The power overspill caressed him like an ocean wave, hardening him to an erection and making his body sing. He wished he had something to put over his lap. Not even diving naked into an icy pond would help at this point.

Out of the corner of his eye, he saw her spread out the map. She waved her hand, and points on the map appeared like tiny sparkles.

He slowed for the intersection, glancing at the map. “What’s that bright blue spot?”

She lifted the map and pointed the flashlight at it. “Ko- something or another, in Wyoming.” She frowned. “What was the name of the town your mechanic friend lives in?”

“Kotoyeesinay.” He should tell her about the call from his aunt.

“That’s the place.” She made a frustrated sound. “Damnit. As of this moment, that’s the only safe place to be in the four-state span of this map.” She dropped it to her lap. “But I’ll be backtracking instead of adding distance between me and the pride’s hunters and enforcers. Regardless, we can’t make it there tonight.”

The exhaustion in her voice concerned him. “How about the closest safe motel, for now? You can do the map spell again after you’ve had a few hours’ rest.”

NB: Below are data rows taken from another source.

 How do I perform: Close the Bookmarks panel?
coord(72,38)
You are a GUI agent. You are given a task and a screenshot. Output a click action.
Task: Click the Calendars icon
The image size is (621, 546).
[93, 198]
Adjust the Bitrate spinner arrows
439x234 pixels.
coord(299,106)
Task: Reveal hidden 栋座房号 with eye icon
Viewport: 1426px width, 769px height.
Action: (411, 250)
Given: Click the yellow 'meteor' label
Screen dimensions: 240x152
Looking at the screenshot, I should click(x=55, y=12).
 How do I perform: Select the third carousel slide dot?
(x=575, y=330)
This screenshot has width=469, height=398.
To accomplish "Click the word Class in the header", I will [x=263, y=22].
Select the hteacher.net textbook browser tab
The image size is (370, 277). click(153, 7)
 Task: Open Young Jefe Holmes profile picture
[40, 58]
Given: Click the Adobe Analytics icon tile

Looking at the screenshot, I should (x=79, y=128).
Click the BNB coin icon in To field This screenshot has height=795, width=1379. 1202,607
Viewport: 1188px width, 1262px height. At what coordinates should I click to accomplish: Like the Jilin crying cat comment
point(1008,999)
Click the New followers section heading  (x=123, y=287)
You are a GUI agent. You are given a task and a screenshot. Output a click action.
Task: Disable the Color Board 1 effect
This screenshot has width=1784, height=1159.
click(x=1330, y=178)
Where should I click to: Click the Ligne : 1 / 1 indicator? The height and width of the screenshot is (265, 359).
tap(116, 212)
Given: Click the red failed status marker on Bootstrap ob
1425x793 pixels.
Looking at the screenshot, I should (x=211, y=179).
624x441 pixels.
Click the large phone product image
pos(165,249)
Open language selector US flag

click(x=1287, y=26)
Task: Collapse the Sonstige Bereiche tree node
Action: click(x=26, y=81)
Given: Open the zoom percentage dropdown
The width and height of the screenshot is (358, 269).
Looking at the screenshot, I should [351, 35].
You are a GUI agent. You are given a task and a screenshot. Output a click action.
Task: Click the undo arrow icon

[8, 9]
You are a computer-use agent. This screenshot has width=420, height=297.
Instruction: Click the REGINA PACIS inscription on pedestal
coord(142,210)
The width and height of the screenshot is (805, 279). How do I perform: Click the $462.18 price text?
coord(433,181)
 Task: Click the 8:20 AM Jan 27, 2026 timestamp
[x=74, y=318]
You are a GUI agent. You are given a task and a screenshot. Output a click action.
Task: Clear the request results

He kept his eyes forward, toward the intersection, but everything else in him focused on her. She had to be close to her breaking point and could still kick his shifter ass out of her life. He didn’t know what he would do if she did.

“Okay. Turn right. The Lark Sleepytime Inn is about six miles south on the left.”

He let out the breath he’d been holding and turned right.